*Records provided*:
....................

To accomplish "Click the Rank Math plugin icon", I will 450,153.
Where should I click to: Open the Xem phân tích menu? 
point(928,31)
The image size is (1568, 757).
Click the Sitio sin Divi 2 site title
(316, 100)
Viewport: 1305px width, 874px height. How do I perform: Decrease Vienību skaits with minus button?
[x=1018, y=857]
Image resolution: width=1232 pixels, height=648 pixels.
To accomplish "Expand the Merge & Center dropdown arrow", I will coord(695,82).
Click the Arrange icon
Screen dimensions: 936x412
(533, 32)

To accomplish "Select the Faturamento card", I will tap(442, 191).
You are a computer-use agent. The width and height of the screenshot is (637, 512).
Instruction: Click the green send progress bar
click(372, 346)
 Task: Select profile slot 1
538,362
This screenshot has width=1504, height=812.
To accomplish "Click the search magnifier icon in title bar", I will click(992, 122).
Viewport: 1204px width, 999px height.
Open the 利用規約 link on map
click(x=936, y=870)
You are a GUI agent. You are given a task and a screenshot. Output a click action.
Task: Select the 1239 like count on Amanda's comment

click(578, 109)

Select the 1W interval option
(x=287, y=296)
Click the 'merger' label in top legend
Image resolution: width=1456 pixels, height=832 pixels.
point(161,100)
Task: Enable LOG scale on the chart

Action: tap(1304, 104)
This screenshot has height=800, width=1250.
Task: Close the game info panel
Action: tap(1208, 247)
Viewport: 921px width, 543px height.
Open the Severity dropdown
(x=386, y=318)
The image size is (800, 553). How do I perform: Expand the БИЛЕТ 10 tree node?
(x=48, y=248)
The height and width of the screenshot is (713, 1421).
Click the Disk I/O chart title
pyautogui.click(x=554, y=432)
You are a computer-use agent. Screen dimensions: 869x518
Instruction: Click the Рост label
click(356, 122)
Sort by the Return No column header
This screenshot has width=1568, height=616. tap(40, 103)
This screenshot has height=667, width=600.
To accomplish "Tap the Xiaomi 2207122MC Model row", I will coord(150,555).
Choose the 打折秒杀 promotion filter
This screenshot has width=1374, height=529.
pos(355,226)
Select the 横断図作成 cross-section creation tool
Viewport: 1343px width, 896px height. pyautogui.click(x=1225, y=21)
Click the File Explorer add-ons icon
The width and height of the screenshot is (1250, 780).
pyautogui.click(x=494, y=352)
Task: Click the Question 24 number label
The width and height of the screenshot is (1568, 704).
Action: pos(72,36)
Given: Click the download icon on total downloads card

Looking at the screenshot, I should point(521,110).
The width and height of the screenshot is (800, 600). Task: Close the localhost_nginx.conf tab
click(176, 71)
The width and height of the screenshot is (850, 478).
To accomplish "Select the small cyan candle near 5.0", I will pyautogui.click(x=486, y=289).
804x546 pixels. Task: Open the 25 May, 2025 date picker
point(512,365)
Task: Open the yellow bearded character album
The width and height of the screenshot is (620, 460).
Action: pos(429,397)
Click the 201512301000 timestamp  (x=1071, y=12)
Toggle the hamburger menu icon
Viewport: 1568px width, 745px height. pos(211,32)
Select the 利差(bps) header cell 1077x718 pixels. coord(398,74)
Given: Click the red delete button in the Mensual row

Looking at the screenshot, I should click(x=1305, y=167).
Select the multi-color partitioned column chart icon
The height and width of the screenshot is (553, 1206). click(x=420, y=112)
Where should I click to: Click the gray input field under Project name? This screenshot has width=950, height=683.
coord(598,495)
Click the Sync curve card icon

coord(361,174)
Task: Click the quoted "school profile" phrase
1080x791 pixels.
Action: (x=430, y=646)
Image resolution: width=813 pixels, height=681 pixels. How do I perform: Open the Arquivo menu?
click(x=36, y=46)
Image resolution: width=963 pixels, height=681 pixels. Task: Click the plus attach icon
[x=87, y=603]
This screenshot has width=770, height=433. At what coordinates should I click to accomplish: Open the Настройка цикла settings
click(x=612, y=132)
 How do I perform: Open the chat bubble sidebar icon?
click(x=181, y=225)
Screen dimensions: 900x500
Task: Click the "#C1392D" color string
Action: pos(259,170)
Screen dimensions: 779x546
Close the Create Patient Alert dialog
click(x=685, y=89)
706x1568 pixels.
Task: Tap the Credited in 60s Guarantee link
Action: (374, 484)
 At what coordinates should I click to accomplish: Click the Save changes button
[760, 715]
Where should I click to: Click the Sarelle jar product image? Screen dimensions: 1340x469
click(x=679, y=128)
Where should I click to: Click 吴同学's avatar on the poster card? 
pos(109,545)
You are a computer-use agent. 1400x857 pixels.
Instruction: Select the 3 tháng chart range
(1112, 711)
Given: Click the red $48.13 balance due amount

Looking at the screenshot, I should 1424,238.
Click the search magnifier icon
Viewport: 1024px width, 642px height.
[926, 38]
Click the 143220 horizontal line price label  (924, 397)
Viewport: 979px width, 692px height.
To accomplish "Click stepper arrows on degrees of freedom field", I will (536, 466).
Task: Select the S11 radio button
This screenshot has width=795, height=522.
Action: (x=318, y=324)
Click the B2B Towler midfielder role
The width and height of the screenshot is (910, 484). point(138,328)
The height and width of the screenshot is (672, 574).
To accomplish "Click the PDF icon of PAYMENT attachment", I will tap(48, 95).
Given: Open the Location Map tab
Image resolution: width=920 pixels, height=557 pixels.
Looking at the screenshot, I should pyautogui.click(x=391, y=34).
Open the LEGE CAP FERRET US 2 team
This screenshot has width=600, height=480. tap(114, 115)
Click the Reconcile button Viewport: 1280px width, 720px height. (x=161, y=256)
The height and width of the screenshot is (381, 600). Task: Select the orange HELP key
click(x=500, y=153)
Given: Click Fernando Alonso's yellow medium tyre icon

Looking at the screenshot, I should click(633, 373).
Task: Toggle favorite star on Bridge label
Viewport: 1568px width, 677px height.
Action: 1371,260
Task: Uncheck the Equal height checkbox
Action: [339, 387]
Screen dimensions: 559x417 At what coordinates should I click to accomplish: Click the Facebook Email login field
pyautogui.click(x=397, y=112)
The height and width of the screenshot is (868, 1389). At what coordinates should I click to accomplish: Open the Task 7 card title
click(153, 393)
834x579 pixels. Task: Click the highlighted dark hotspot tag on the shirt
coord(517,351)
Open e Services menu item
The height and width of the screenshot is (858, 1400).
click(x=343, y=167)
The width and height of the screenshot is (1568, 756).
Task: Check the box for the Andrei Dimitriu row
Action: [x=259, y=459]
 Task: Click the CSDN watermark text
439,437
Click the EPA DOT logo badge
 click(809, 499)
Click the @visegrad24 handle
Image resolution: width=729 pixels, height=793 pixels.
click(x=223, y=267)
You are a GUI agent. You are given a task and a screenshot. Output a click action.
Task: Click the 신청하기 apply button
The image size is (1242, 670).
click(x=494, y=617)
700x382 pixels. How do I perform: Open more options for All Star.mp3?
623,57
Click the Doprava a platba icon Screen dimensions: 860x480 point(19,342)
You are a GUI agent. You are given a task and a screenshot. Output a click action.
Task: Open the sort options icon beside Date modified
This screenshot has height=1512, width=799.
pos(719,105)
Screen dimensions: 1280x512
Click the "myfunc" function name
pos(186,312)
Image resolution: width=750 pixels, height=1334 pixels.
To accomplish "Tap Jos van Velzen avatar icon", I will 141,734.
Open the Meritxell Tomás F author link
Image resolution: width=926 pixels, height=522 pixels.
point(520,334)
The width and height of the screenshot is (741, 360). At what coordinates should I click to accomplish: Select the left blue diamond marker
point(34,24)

....................

Copy out the range of lines above starting at the line with "Click the 201512301000" and ending at the line with "Select the 利差(bps)", exactly and including both.

Click the 201512301000 timestamp  (x=1071, y=12)
Toggle the hamburger menu icon
Viewport: 1568px width, 745px height. pos(211,32)
Select the 利差(bps) header cell 1077x718 pixels. coord(398,74)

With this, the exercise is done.